Analysts at the Congressional Budget Office have published those conclusions in an analysis of an “amendment in the nature of a substitute” offered by House Minority Leader John Boehner, R-Ohio. If adopted as written, the amendment would replace the current text of H.R. 3962, the Affordable Health Care for America Act bill.

The amendment would ban annual and lifetime caps on medical claims, and it would tightly restrict insurers’ efforts to rescind policies that are already in force. It also would expand reinsurance programs, to encourage health insurers to cover people with health problems, and it would increase subsidies for risk pool programs that insure people with health problems. Risk pools that wanted to get federal subsidies would have to eliminate the waiting lists that plague many existing risk pool programs and limit premiums to 150% of the standard rate.

The bill would permit small businesses to avoid state insurance mandates by buying coverage through association health plans, and it would permit an individual who lives in one state to buy health coverage from an insurer based and regulated in another state.

A medical malpractice provision would cap noneconomic and punitive damages and change the way liability is allocated.

If the amendment were implemented as written, it would increase spending by a total of $61 billion from 2010 to 2019, raise $52 billion in new revenue related to coverage provisions, reduce direct government spending by $49 billion, and increase tax revenue by $27 billion, CBO analysts estimate.

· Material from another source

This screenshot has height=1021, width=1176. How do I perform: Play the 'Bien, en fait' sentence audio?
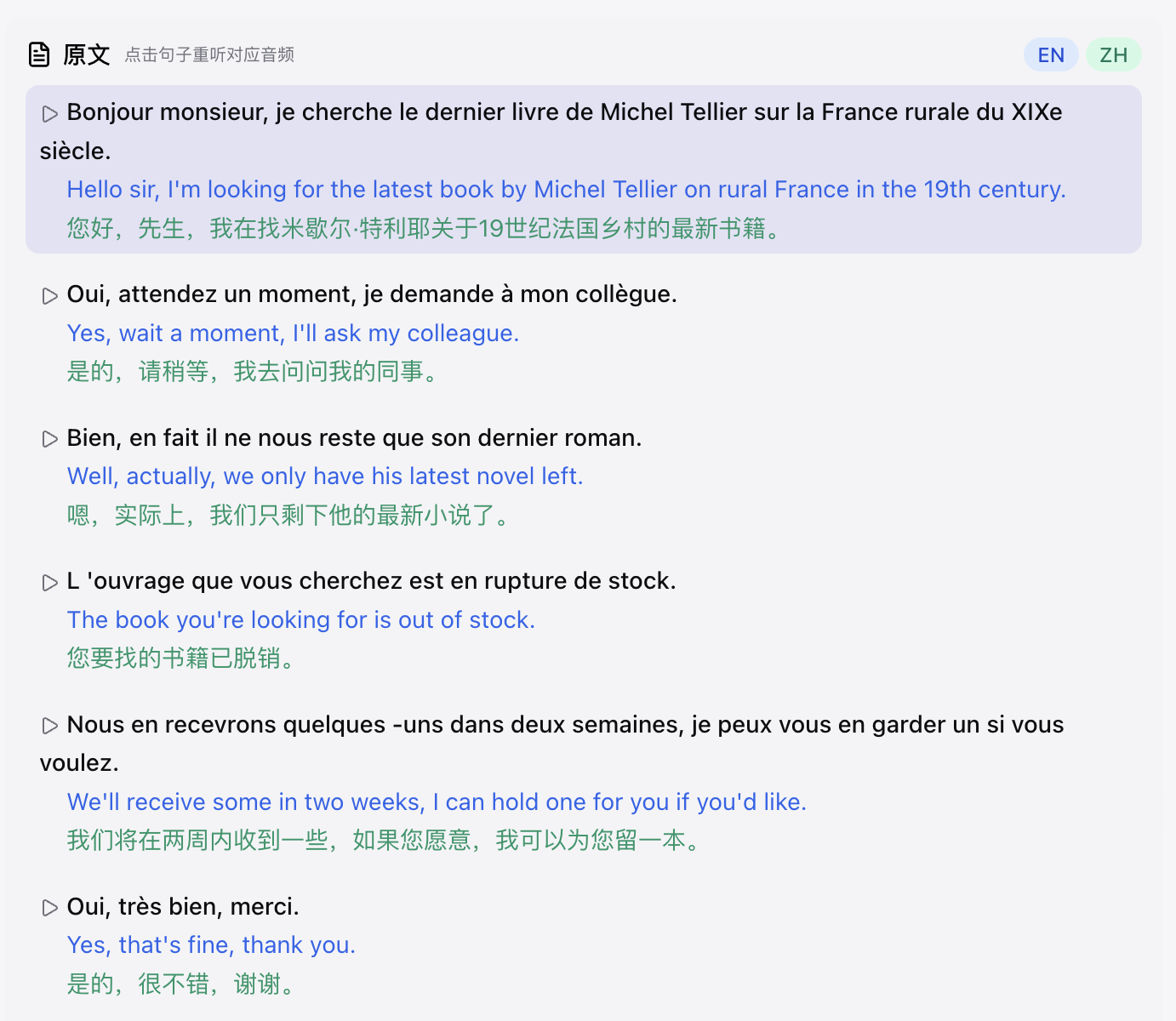pyautogui.click(x=50, y=439)
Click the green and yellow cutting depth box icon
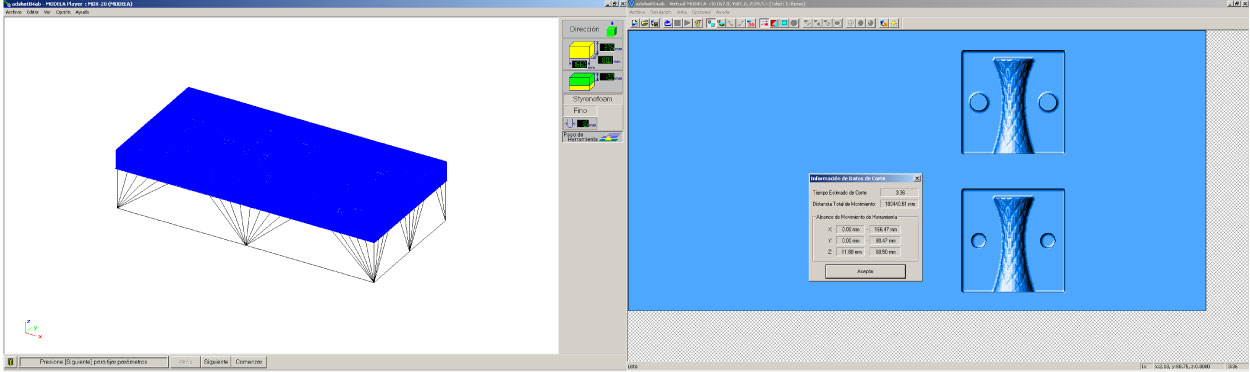This screenshot has height=372, width=1250. pos(581,81)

By 2019, “the number of nonelderly people without health insurance would be reduced by about 3 million relative to current law; leaving about 52 million nonelderly residents uninsured, ” CBO Director Douglas Elmendorf writes in a letter summarizing the CBO’s findings. “The share of legal nonelderly residents with insurance coverage in 2019 would be about 83%, roughly in line with the current share.”

The CBO compared what private health coverage costs might be in 2016 in a current-law system and in a Republican amendment system. Elmendorf reports that costs might be 7% to 10% lower for small groups; 5% to 8% lower for individuals; and about 0% to 3% lower for large groups.

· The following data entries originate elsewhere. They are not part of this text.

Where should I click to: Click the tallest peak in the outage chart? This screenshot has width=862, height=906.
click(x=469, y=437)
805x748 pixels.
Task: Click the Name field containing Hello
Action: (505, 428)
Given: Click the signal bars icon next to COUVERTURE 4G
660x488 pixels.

But some amendment provisions “would tend to increase the premiums paid by less healthy enrollees or would tend to increase the premiums paid by enrollees in some states relative to enrollees in other states,” Elmendorf writes. “As a result, some individuals and families within each market would see reductions in premiums that would be larger or smaller than the estimated average reductions, and some people would see increases.”

CBO believes the medical malpractice changes “would reduce health care costs directly — by reducing premiums for medical liability insurance and associated costs — and indirectly by slightly reducing the utilization of health care services,” Elmendorf writes. Together, he writes, those effects could reduce $41 billion in spending over 10 years and generate about $13 billion in new tax revenue.